UW – Madison: Asian Disaster Sparks University Concern



MADISON – The massive devastation and rising health concerns from Sunday’s earthquake and tsunamis in Asia are “heart-wrenching for the world and for our campus community,” says University of Wisconsin-Madison Chancellor John D. Wiley.

“In a world made smaller by technology and human connection, a tragedy half a world away is drawn even closer to our campus because of our global reach,” Wiley says. “As this tragedy unfolds, we have abiding concern for students, alumni, faculty and staff with ties to South and Southeast Asia. We extend to those affected by loss our deepest condolences.”

There is this good news from the region today: All 25 UW-Madison students in study-abroad programs in the region have been located and all are well.

“All Thailand program students and all India program students have been located and are safe,” says Joan Raducha, associate dean of international studies.
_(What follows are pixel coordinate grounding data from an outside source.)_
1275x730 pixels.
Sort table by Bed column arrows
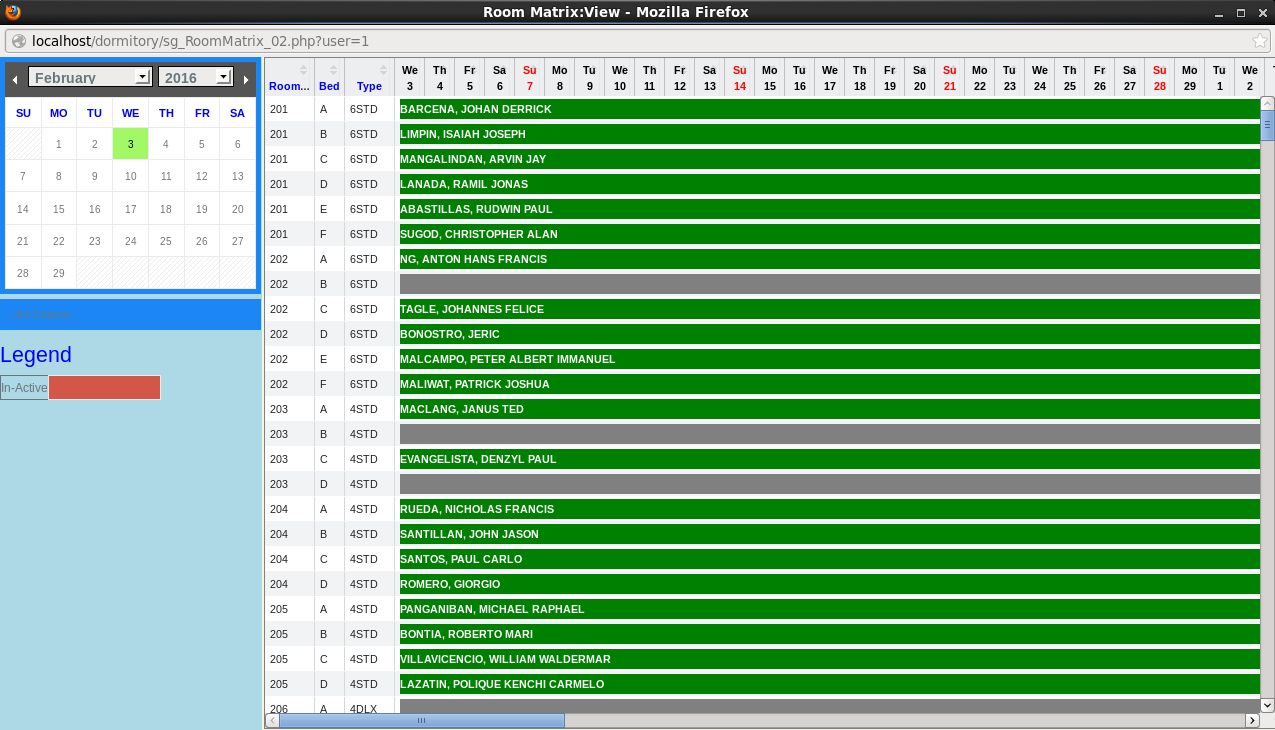tap(333, 70)
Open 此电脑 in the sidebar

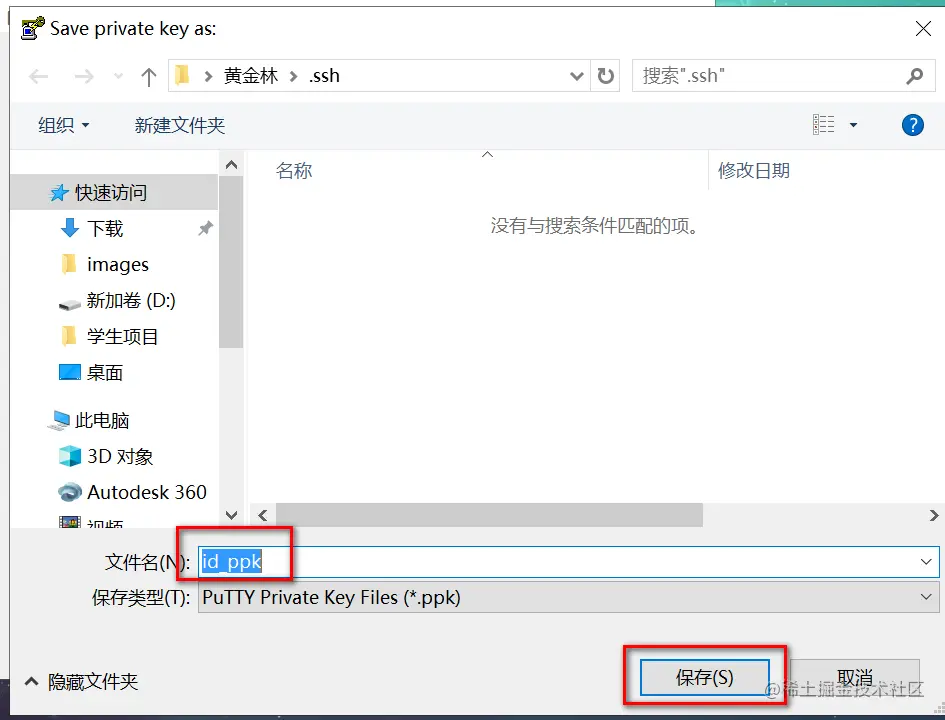point(101,421)
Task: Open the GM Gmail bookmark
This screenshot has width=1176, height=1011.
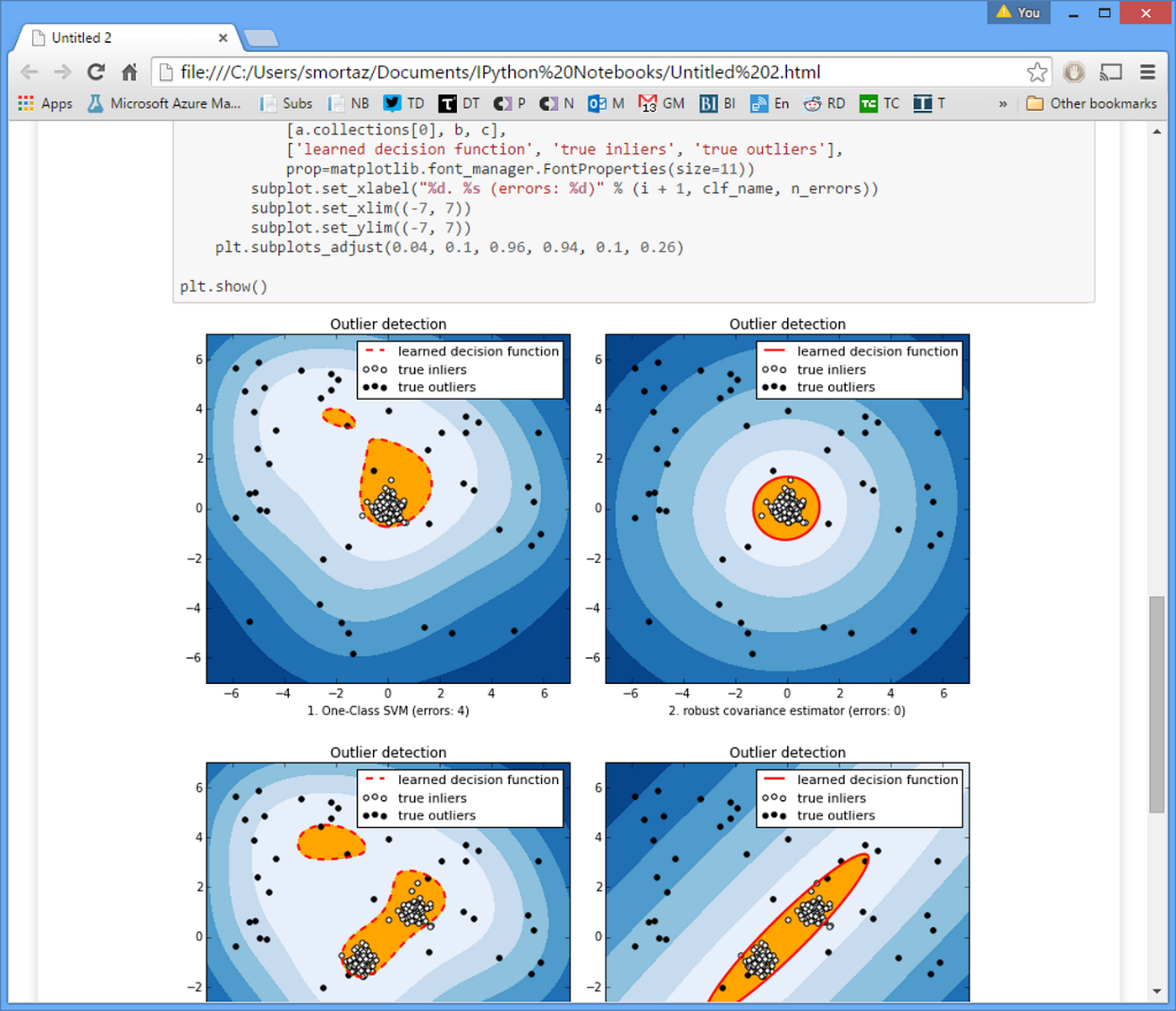Action: click(661, 103)
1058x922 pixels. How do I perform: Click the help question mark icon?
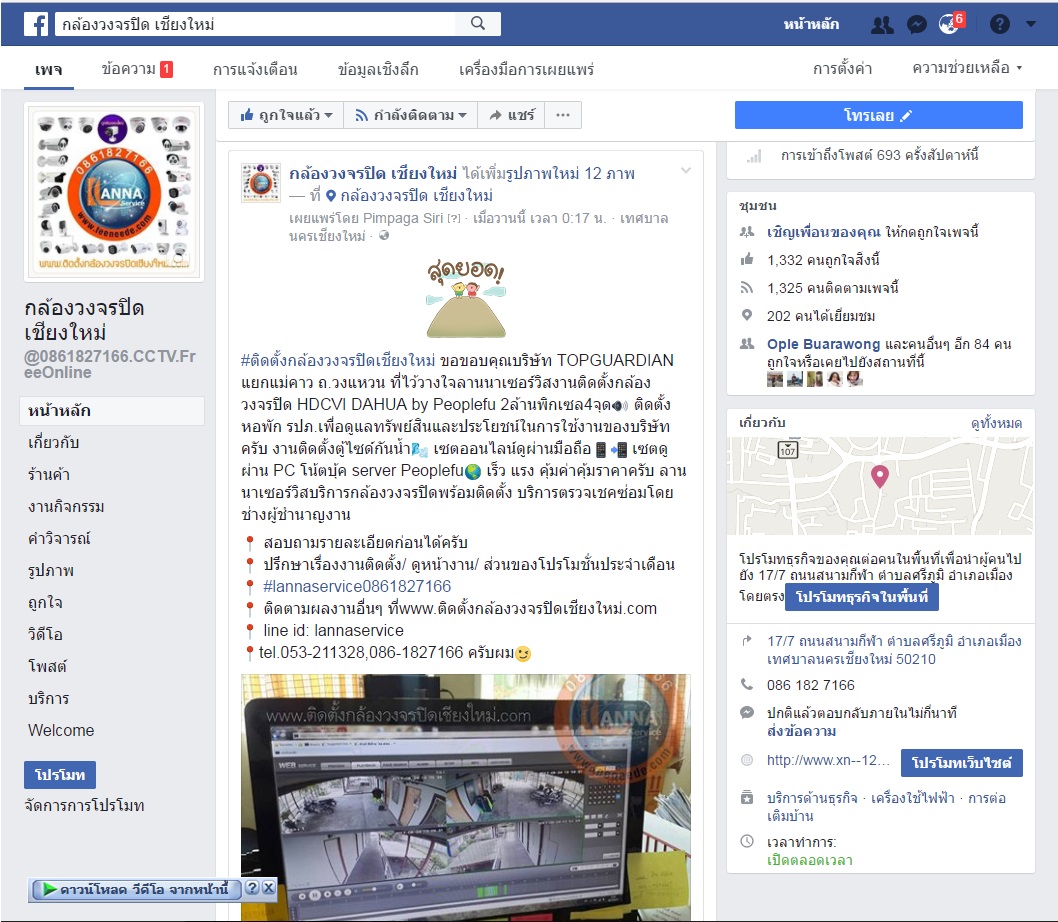click(x=999, y=25)
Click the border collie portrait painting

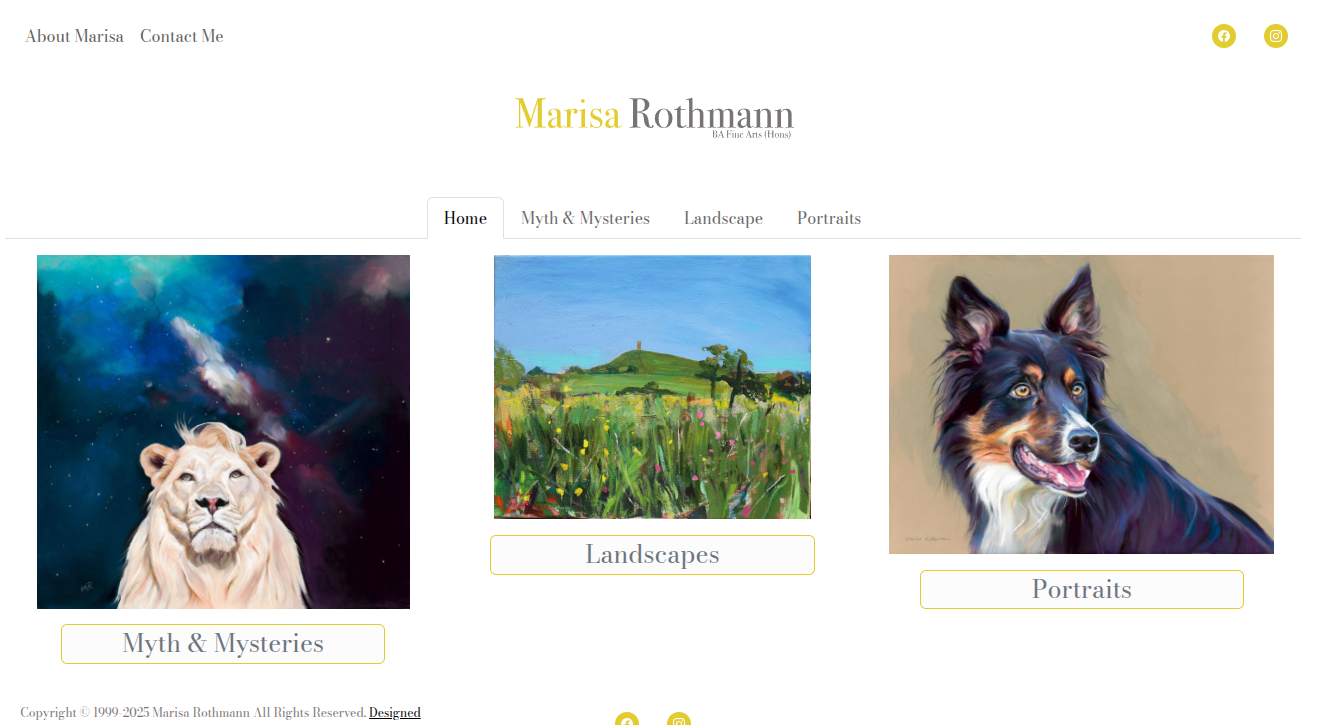point(1081,404)
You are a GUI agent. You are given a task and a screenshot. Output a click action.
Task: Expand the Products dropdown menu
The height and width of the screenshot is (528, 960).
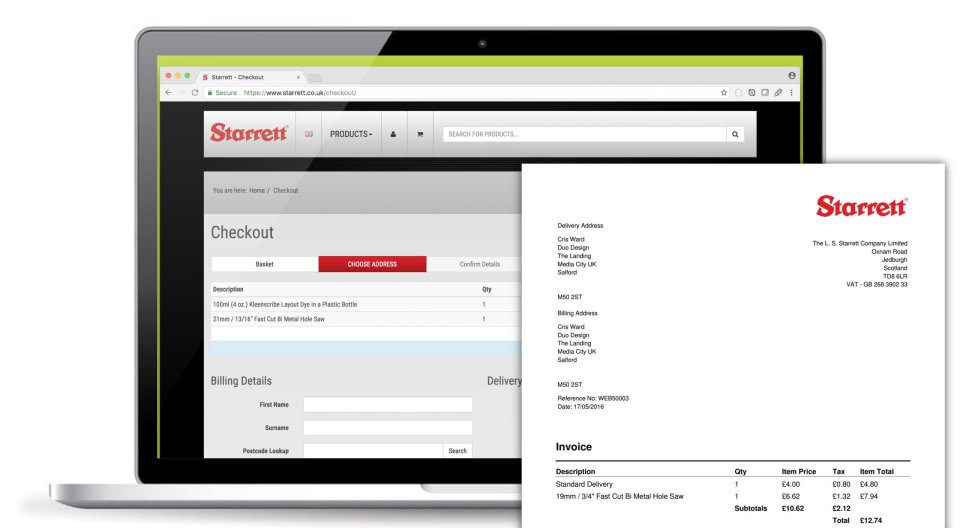(x=351, y=134)
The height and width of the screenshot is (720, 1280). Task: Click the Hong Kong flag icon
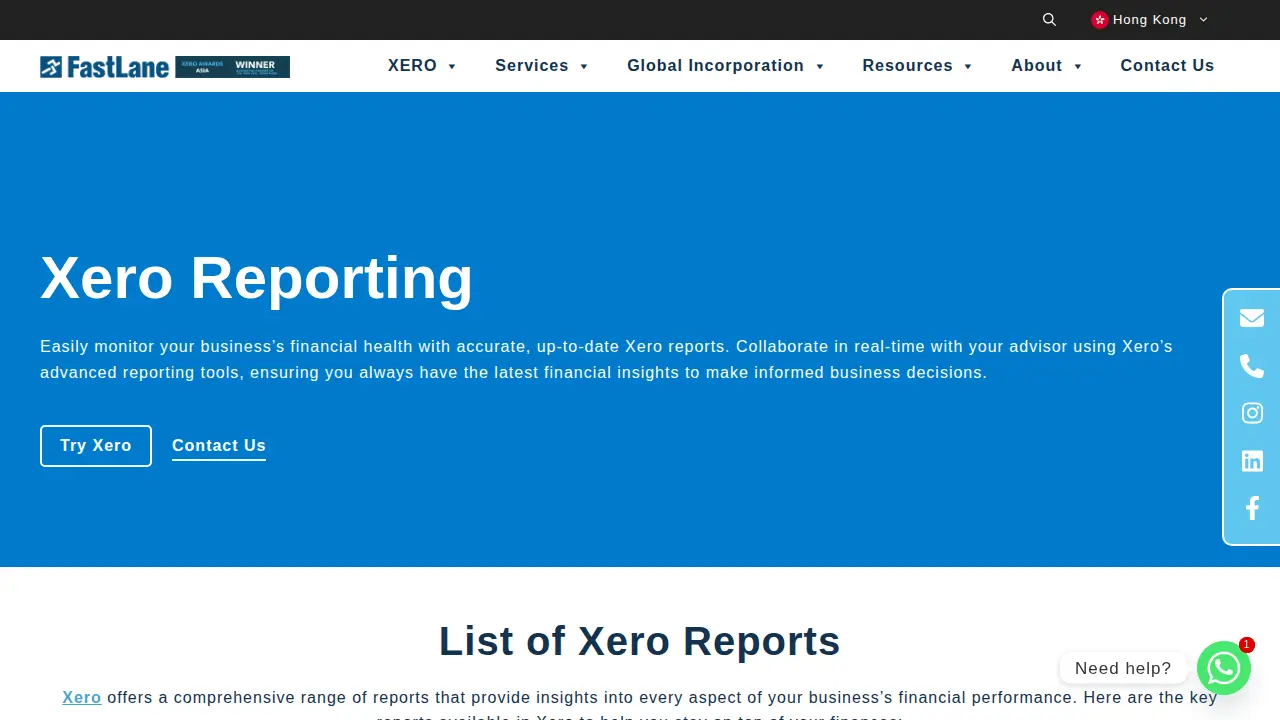1100,20
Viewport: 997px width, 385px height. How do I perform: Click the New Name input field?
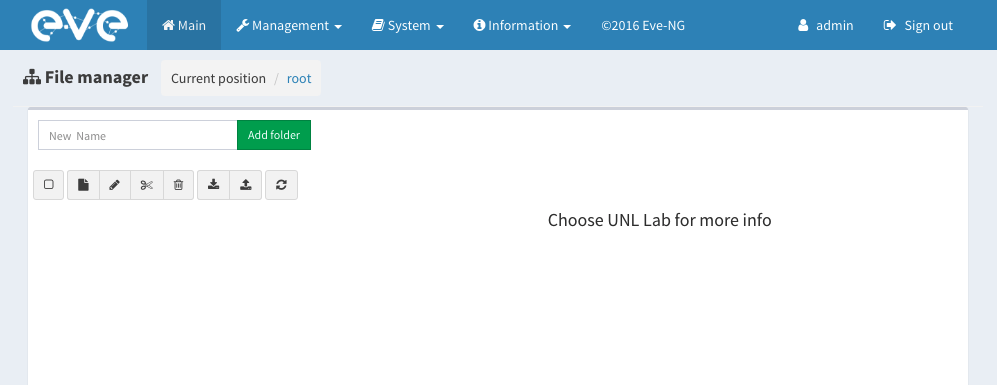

Staff members in Madison and on site at programs in Chiang Mai, Thailand and at Varanisi and Madurai in India worked for much of the week to confirm the whereabouts of UW-Madison students there, who are also on semester break and many of whom are traveling.

All three locations where the students are based are inland and not directly affected by the earthquake or tsumanis.

The last student, who traveled away from the affected area and was out of touch, contacted officials Thursday morning.

There is also concern for the 700 or so international students from the affected area, many of whom are traveling over the holiday break.

Pap Sarr, director of International Student Services, says that his office has attempted to contact international students by e-mail to offer help to resolve travel or visa problems and to offer counseling services through University Health Services.

“We are most concerned for those students, but it’s likely we won’t know how many have been affected until the spring semester begins,” Sarr says.

The university is forming a task force to make sure that any foreign students who arrive back to campus after classes resume on Jan. 18 are not penalized, either financially or academically.

“We don’t know if these students will make it back, or if they will stay behind and help,” Sarr says. “Our office is available to help in whatever way we can.”

Paula Bonner, president and chief executive officer of the Wisconsin Alumni Association, says the disaster is even more painful because of the university’s strong connection with that part of the world.

“As the pictures and accounts of devastation in that part of the world pour in, our concern rests not only with our alumni base, but with all people struggling to come to terms with this wide-scale destruction and loss of lives,” Bonner says.The association knows of 514 living alumni in Thailand, 781 in India, 573 in Indonesia and 504 in Malaysia.

The alumni association this week sent an e-mail message to alumni with known addresses, stating: “The thoughts and best wishes of your fellow UW-Madison alumni are with you and the people of your country during this difficult period. We are proud of the global community of alumni and share in the losses and triumphs of our international family.”